Barbados losing Christian values, says reverend
BARBADOS is no longer a Christian society and as a result Barbadians are rapidly becoming like crabs in a bucket, according to Reverend Wayne Kirton.
He made those comments as he delivered the sermon during a special service attended by the members of the St James South Constituency Council at the Church of St John the Baptist on Sunday.
Kirton told members of the congregation that the church needed to urgently get back to “its mission”, and stop focusing on money-making ventures. In reference to last Friday night’s inferno that caused the death of six young women trapped in the Campus Trendz store in Tudor Street, The City, after a robbery, the reverend said it was time for “the church to declare its righteous anger against what is happening”.
“Friday night is just one little bit of the negatives in this society. If we look around carefully, there is no respect for law and order any place in this country. And, until we as Christians recognise the importance of who we are to be in this society, things will never change for the better.
“We could never hope to restore the goodness of this country if we believe that it is simply about the 30 people that sit in Parliament. It is about each and everyone of us seeking to make a positive difference to those we come into contact with,” he said.
The reverend pointed to a few examples that caused him to take the stance that the failure of the church community to uphold its responsibilities had led to all of Barbados’ values “going through the window”.
Party people
“Tell me, in which true Christian society we will find thousands of people, year after year, will fete from sunrise to sunset even into Sunday morning?
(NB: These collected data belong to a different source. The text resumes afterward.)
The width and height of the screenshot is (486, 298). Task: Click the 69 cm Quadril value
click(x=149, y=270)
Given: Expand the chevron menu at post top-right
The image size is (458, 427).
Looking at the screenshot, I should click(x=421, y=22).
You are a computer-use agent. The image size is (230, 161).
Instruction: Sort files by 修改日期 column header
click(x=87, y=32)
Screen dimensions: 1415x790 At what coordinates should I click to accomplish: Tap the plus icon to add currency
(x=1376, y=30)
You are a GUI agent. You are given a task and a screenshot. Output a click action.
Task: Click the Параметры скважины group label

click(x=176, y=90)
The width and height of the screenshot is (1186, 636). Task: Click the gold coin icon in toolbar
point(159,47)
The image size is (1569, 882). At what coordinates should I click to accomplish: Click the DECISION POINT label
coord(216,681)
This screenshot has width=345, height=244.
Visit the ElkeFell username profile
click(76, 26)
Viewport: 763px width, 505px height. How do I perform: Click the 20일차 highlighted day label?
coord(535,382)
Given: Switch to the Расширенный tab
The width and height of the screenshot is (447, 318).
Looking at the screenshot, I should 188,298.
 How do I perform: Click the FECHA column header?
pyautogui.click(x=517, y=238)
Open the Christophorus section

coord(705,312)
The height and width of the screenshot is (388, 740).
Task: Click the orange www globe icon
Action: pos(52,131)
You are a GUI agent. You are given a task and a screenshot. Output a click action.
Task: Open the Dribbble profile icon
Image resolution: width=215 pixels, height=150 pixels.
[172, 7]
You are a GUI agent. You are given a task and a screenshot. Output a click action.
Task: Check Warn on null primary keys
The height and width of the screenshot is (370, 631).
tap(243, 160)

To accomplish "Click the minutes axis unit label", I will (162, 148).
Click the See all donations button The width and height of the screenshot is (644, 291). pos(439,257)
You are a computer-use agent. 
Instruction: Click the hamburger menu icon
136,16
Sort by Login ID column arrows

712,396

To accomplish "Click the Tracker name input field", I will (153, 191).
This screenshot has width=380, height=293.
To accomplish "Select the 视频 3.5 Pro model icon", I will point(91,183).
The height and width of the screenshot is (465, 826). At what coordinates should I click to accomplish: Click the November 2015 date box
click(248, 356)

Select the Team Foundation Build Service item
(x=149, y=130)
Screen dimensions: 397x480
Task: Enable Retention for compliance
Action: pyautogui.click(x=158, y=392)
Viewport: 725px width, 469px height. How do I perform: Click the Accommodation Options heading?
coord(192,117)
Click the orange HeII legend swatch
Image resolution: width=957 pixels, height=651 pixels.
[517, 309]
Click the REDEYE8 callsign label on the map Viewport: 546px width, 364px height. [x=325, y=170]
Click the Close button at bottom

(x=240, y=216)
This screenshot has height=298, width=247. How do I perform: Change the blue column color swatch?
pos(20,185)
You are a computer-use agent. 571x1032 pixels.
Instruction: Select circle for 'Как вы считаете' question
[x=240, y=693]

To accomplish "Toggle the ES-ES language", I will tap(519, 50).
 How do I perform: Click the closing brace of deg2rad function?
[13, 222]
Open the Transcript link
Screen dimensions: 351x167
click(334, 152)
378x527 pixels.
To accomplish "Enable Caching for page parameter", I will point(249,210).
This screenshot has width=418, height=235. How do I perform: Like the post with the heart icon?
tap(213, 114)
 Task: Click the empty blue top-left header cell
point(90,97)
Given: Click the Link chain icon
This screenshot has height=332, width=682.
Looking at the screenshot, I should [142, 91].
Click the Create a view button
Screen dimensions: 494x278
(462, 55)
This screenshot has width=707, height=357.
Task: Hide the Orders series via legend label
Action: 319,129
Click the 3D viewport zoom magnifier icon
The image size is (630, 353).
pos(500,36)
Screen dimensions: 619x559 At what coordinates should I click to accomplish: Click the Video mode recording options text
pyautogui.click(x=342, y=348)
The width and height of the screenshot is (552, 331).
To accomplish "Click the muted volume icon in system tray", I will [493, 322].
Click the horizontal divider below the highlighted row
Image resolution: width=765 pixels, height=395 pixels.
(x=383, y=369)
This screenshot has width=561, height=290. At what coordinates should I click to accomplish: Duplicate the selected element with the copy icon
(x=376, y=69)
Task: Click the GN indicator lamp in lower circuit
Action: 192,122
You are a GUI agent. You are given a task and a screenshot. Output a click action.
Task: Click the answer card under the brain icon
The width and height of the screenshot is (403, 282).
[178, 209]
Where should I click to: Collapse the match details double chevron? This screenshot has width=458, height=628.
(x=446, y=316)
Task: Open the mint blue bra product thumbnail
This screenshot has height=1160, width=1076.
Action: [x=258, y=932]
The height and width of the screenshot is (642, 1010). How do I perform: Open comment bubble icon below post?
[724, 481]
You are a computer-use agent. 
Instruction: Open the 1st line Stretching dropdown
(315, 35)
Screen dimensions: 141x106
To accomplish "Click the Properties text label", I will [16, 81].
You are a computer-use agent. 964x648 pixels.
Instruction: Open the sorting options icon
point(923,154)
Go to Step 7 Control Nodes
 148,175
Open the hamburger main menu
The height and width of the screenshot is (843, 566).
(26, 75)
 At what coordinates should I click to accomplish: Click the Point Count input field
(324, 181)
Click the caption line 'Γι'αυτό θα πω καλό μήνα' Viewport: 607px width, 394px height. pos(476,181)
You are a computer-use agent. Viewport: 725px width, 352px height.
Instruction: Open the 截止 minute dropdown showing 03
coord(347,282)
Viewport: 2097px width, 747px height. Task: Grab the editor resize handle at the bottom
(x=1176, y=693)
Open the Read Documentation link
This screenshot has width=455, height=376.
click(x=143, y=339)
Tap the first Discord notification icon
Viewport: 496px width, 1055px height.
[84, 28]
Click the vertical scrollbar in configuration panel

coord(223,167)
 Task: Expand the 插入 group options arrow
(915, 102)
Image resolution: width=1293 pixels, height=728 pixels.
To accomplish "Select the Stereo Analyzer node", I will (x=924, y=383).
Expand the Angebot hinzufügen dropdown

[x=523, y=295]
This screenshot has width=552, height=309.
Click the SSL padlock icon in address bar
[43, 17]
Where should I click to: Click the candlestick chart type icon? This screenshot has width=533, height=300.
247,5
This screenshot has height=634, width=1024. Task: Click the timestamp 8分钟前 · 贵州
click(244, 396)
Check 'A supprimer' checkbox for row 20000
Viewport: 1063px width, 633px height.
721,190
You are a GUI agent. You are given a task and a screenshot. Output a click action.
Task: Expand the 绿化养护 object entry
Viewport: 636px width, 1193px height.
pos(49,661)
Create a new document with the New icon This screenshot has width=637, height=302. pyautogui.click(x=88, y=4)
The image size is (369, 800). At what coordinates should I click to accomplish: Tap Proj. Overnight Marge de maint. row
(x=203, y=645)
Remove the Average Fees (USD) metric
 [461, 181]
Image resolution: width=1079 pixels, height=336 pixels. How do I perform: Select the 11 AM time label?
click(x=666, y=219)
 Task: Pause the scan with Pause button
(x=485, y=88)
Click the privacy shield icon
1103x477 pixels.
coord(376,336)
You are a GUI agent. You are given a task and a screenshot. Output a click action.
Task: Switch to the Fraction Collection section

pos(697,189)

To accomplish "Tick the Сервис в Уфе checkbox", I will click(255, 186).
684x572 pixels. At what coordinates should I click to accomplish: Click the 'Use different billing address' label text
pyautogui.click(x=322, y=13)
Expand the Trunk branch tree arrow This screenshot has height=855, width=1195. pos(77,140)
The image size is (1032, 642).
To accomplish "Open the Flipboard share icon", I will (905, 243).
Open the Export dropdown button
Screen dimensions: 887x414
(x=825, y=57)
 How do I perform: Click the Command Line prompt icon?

Where is the Christian society when our behaviour during Crop-Over says to us that our culture has now become from waist down?” Kirton asked.
“Where is our Christian society, when parents in this day and age would seek to spend whatever they have and don’t have on the latest brand name for their child and the latest tight jeans to put their boy children in?”
He added: “They can’t buy them a pants and a shirt and a nice little dress to send them to Sunday school on [Sunday] mornings. They are too tired to get up to get the children ready to bring them to church. But if the [children] have to go down to the Wet Fete, the parents going to drop them off. This is the wonderful Christian society we fool ourselves with,” said Kirton. (AH)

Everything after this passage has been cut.